It is not known exactly where elephants were first used in battle, but it is certain that the practice was widespread in ancient India. Virtually every ancient Indian army had these beasts - often in large numbers - although they were not without their problems. Also well trained infantry could usually overcome elephants if they were not afraid of them and knew how to handle them, yet they remained a prestigious element of a king’s might for centuries.
This set has much in common with the Macedonian Elephant also issued by this company. The elephant is very similar, but with a different head. It has a large caparison secured by a rope around the belly and a bell hanging from the neck. The model is an accurate representation of the Indian elephant, and comes in three parts - left side, right side and head - all of which fit together extremely well (with pegs) and do not require trimming or gluing.
In this case each animal has been provided with a crew of three, which is quite typical. The first man is the driver, and beside him is a man with some javelins and a bowman. These were the principal weapons used from an elephant and are all correctly done here. The costume of the figures is loose robes and cloth wound round the head, all of which are appropriate.
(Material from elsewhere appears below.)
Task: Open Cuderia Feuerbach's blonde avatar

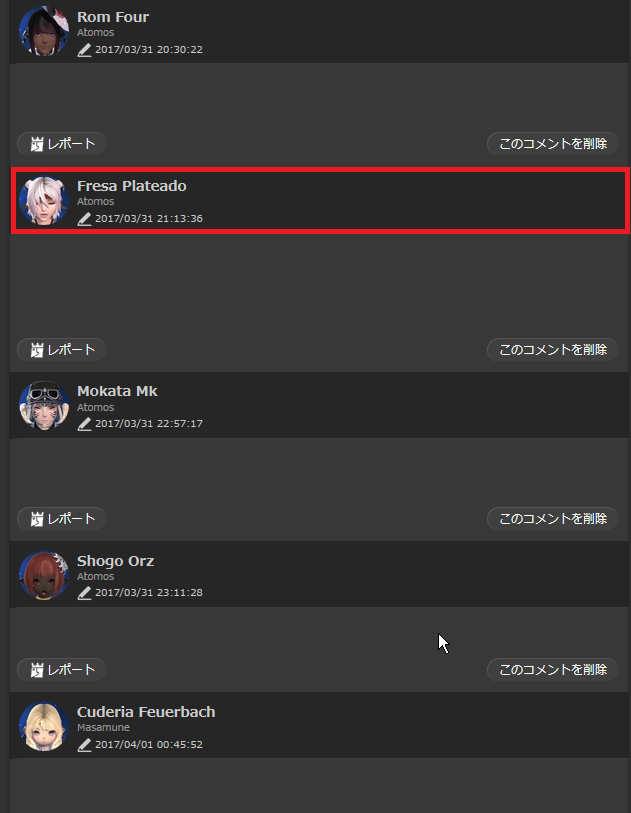Action: [44, 726]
There is no means of fixing the men to the animal’s back except by gluing, which means their positions can be varied or fewer men placed on board, which is great. Their stance fits the elephant’s back quite well so this is all very easy to put together.
The general standard of sculpting of both figures and elephant is pretty good, with good folds in the clothing, although two of the figures suffer from flattened noses. There is no flash to be found anywhere, which is just as well with the fairly soft plastic these are made in.
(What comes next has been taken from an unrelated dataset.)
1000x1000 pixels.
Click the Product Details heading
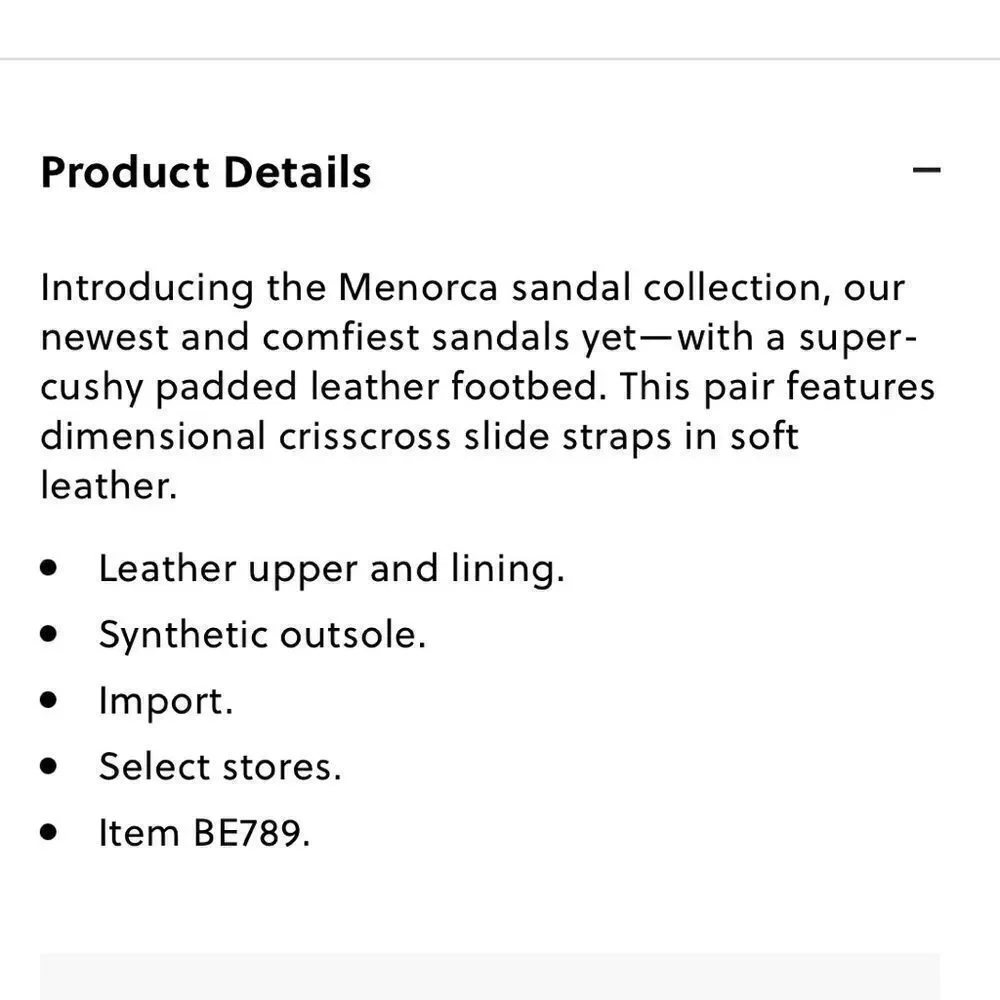(x=205, y=172)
This is another very nicely turned out set which is probably designed with the campaigns of Alexander in mind but could equally be used for several centuries before that time. Elephant sets have become quite popular recently and this is another splendid offering from a company that have improved greatly of late.
This review states there are two of each man and elephant in the box, which is correct. However the initial batch of this set included three of each as it appeared the box could accommodate this. Shipping problems mean that future batches will revert to two per box, so those who buy initial boxes will have a bonus sprue.